# STATED PROBLEM
Swap "hashtag" for "tag" in the rows from the line with "You are a GUI" up to and including the line with "Screen dimensions: 1456x819", and write out only those lines with nothing else changed. Leave the pictures out.

# MATERIAL PROVIDED
━━━━━━━━━━━━━━━━━━━━

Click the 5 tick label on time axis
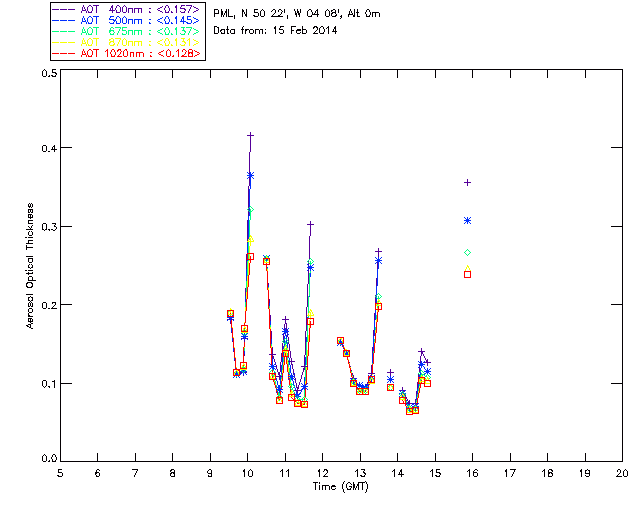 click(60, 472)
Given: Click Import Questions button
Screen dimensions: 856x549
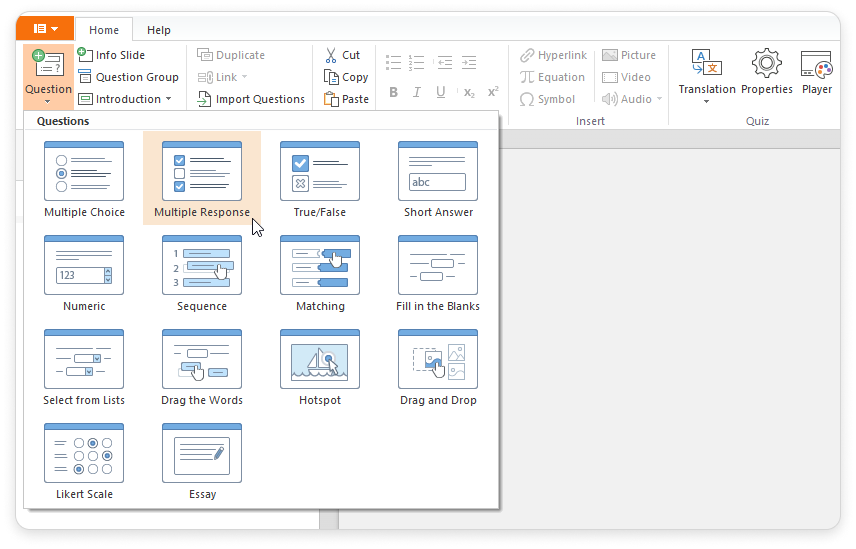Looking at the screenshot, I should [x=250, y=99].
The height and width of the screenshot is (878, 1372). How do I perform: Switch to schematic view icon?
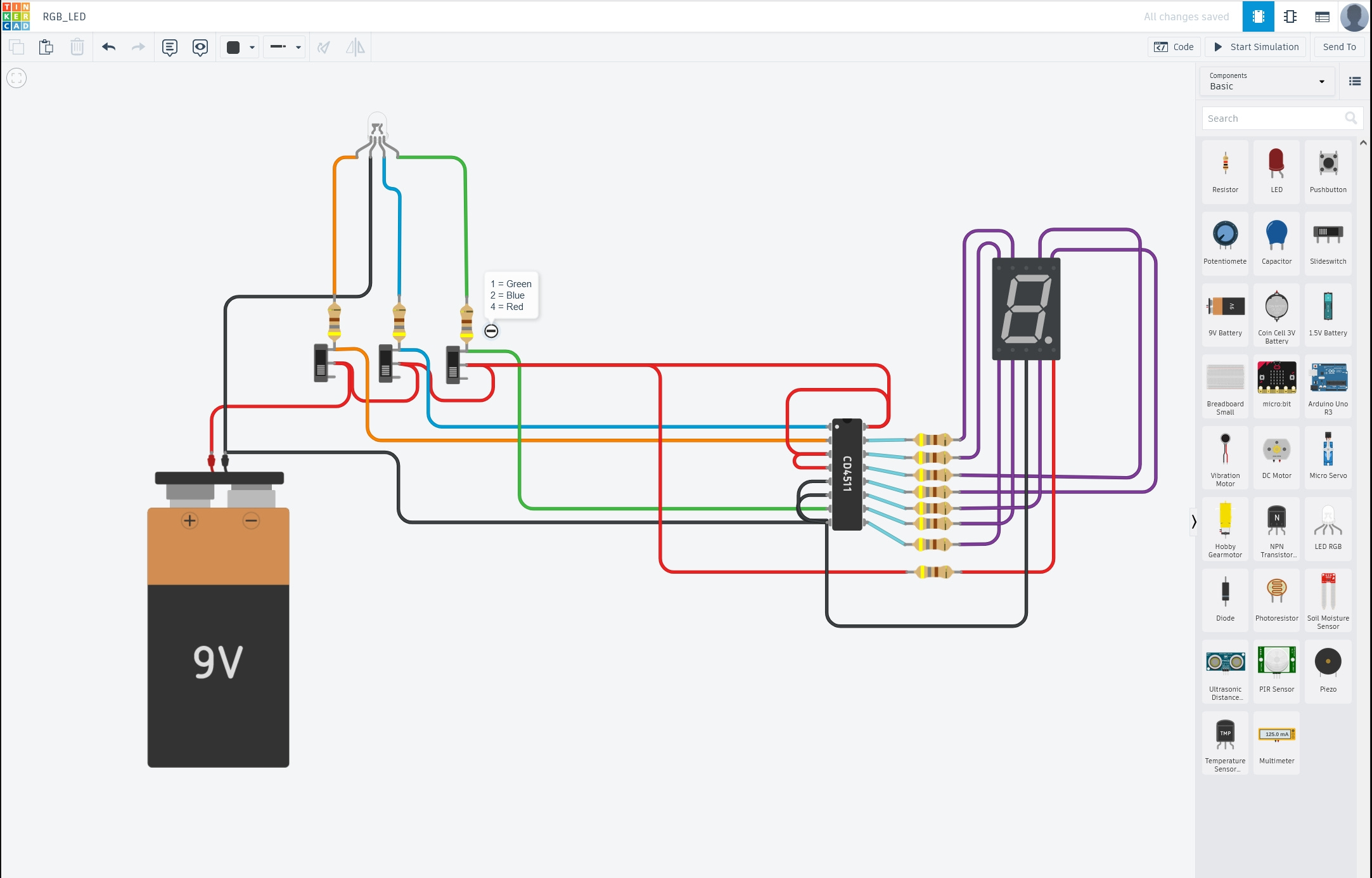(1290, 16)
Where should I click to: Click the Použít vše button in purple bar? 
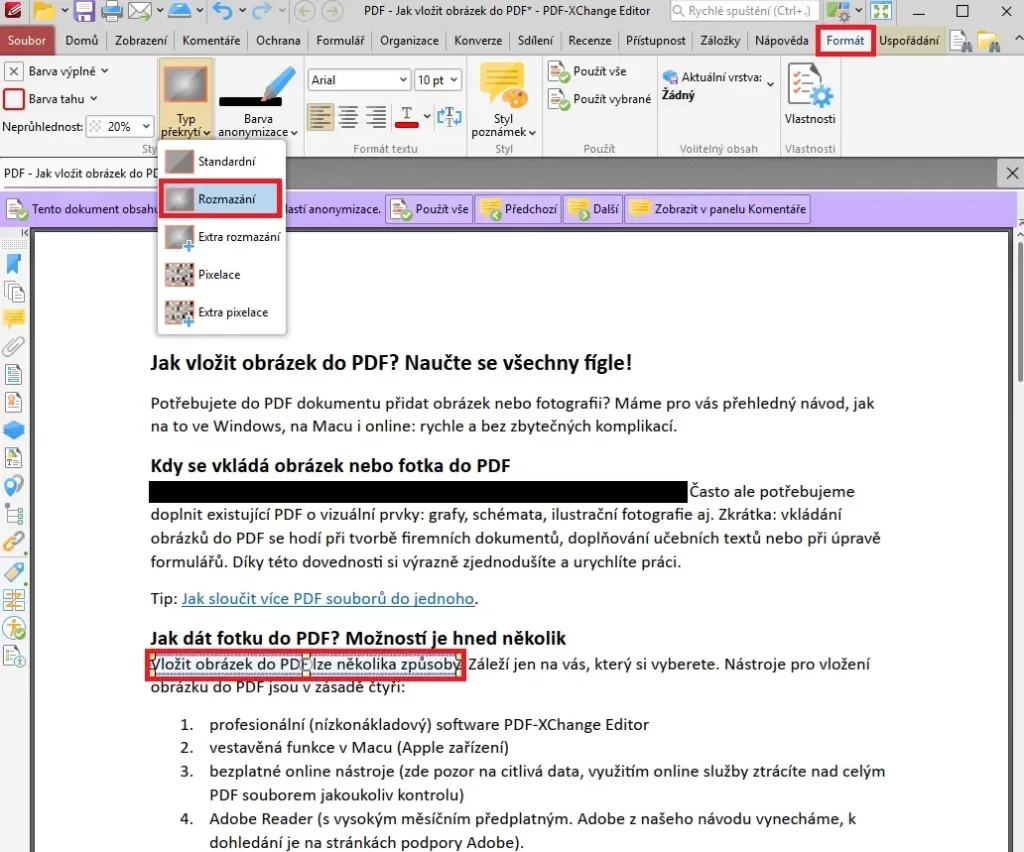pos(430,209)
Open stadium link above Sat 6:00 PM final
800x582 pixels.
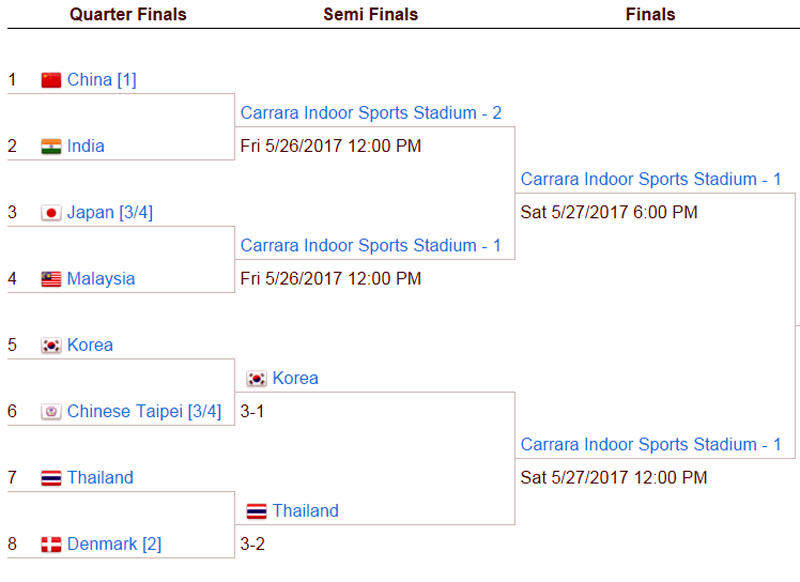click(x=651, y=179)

━━━━━━━━━━━━━━━━━━━━

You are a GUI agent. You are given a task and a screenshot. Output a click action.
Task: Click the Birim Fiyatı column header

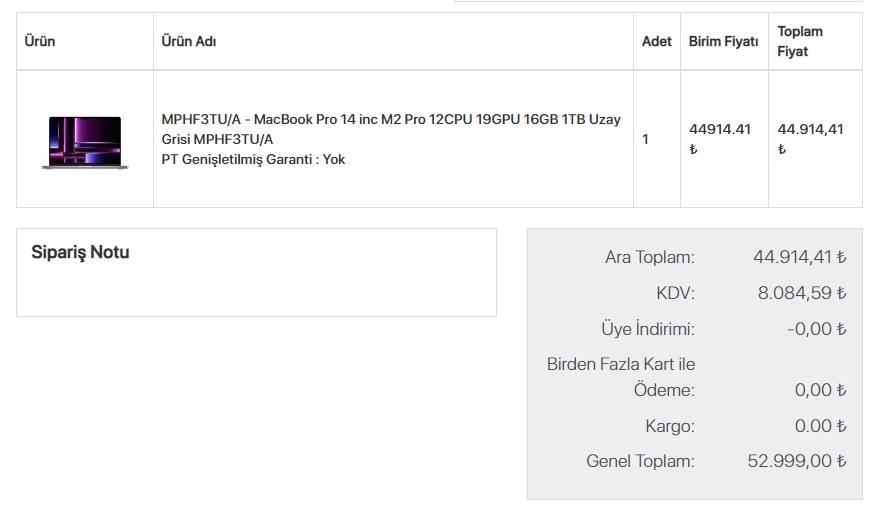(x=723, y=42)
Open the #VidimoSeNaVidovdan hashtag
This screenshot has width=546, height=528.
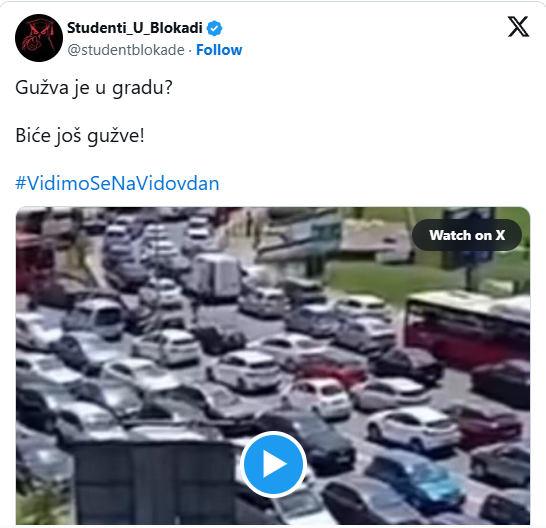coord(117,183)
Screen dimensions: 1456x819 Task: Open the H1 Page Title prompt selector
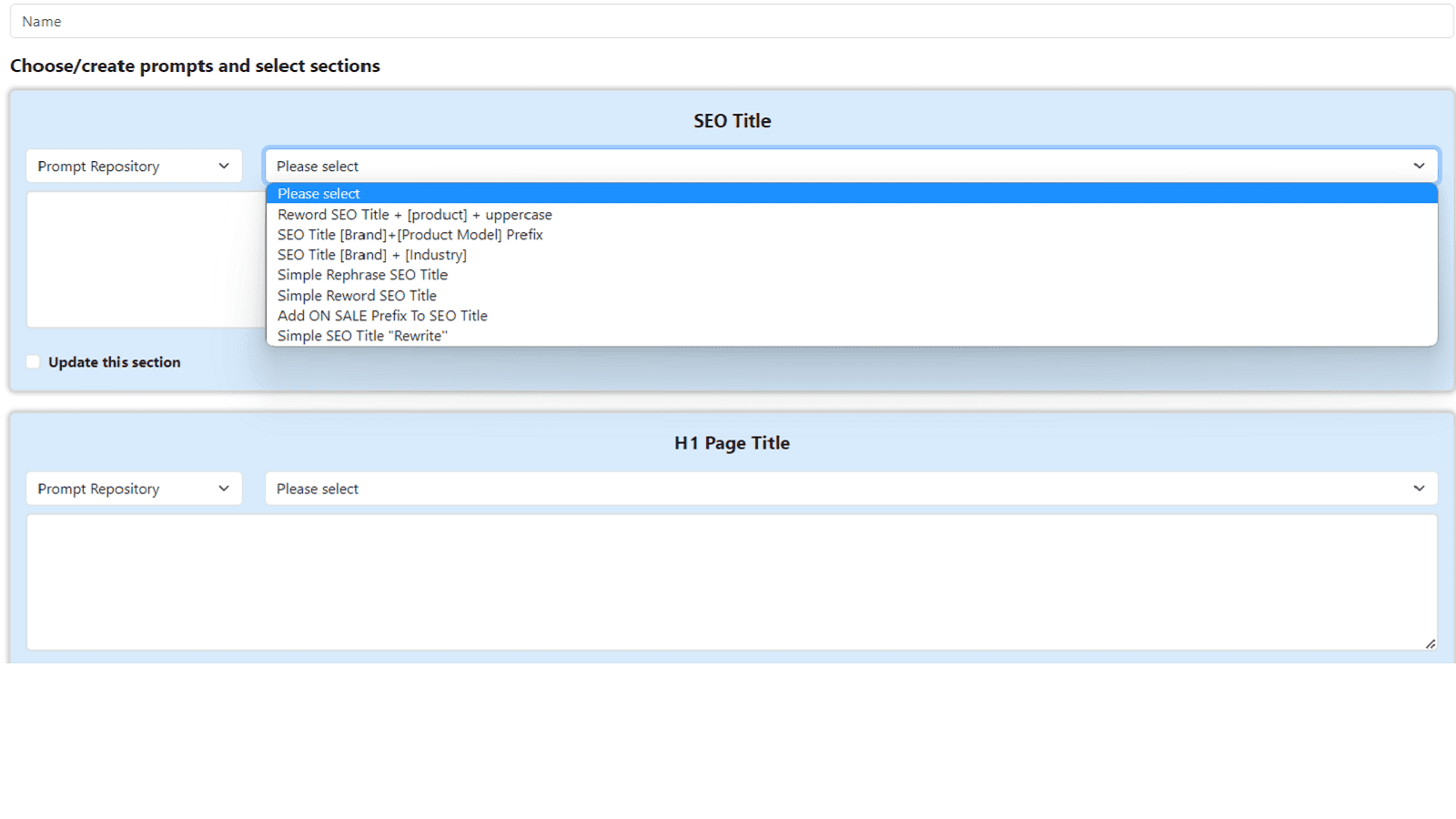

━━━━━━━━━━━━━━━━━━━━

# EXPECTED ANSWER
You are a GUI agent. You are given a task and a screenshot. Output a click action.
Task: Click the Birim Fiyatı column header

(x=723, y=42)
Open the #VidimoSeNaVidovdan tag
This screenshot has width=546, height=528.
coord(117,183)
Screen dimensions: 1456x819 Task: Open the H1 Page Title prompt selector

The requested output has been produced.